Апыхтин шагнул к двери, постоял перед ней, не в силах сразу войти, оглянулся на капитана и, словно наполнившись от него какой-то силой, толкнул дверь.
Вовка тоже лежал на полу, и его окровавленная голова оказалась как раз на большой карте Кипра. Губы у мальчишки были полуоткрыты, но уже серые, мертвые. Апыхтин почувствовал вдруг сильную, непреодолимую тошноту, слабость, голова его закружилась, и он медленно осел на пол.
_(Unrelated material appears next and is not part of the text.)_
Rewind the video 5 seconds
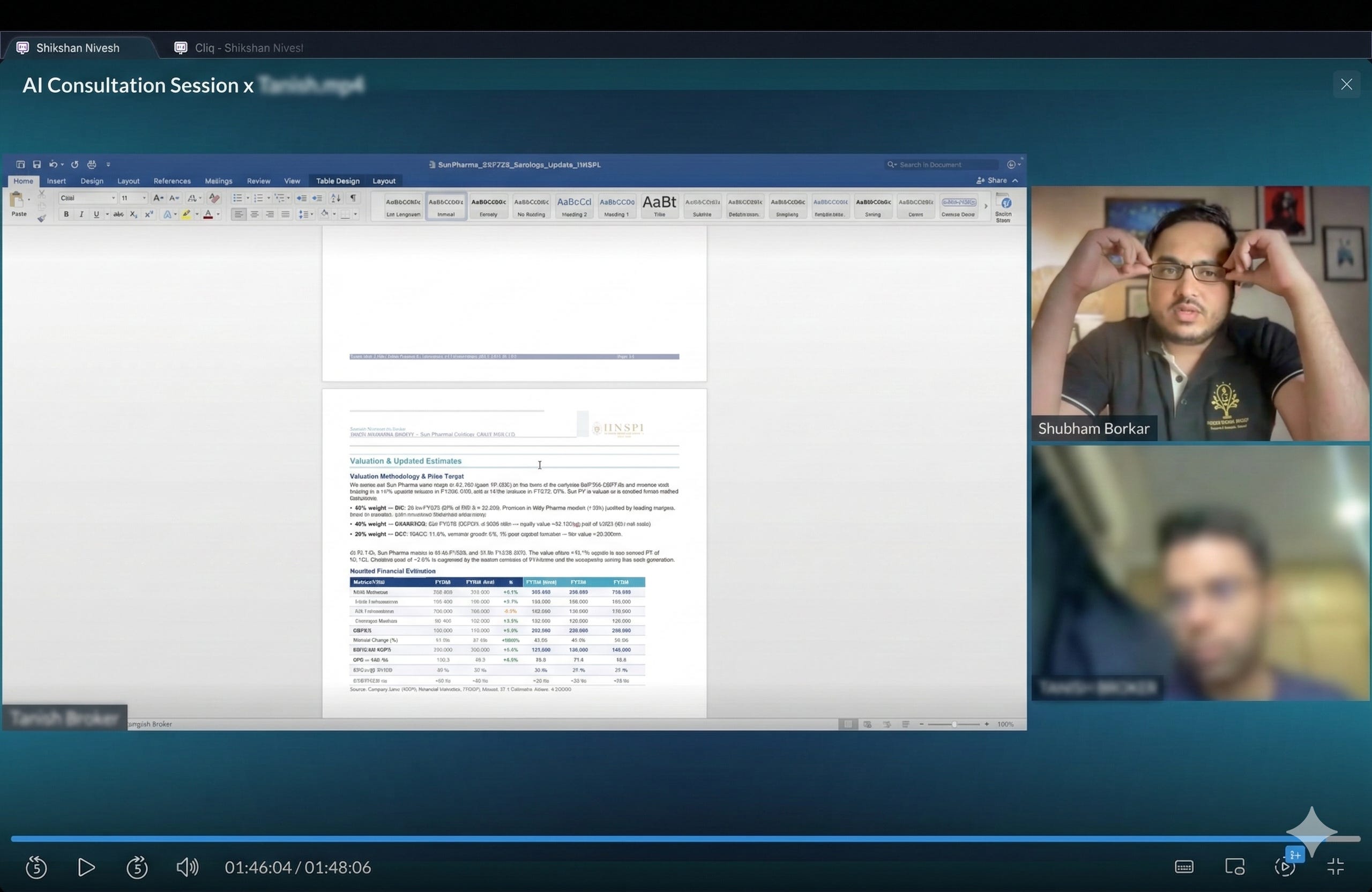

– Потерял сознание, – сказал Юферев. Подняв с пола тяжелый том в глянцевой суперобложке, он положил его на полку.
– Тут потеряешь, – отозвался эксперт с фотоаппаратом. Но о своих обязанностях не забыл – подойдя к Апыхтину, несколько раз сфотографировал его.
– Не притворяется? – спросил Юферев.
– Посмотри, он совсем зеленый.
– Принеси воды.
Взяв из рук эксперта литровую банку с водой, капитан тонкой струей начал поливать виски Апыхтина, голову, шею. Через некоторое время Апыхтин шевельнулся, открыл глаза, не в силах сразу стать на ноги, чуть приподнялся, прислонившись спиной к стене.
– Я не хочу жить, – сказал он негромко и повторил: – Я не хочу жить.
– А придется, – ответил Юферев, помолчав.
– Мы на Кипр собирались, – несколько некстати сказал Апыхтин. – Вовка карту изучал...
– Поезжайте один. Это самое лучшее для вас сейчас.
– Что с ними сделали?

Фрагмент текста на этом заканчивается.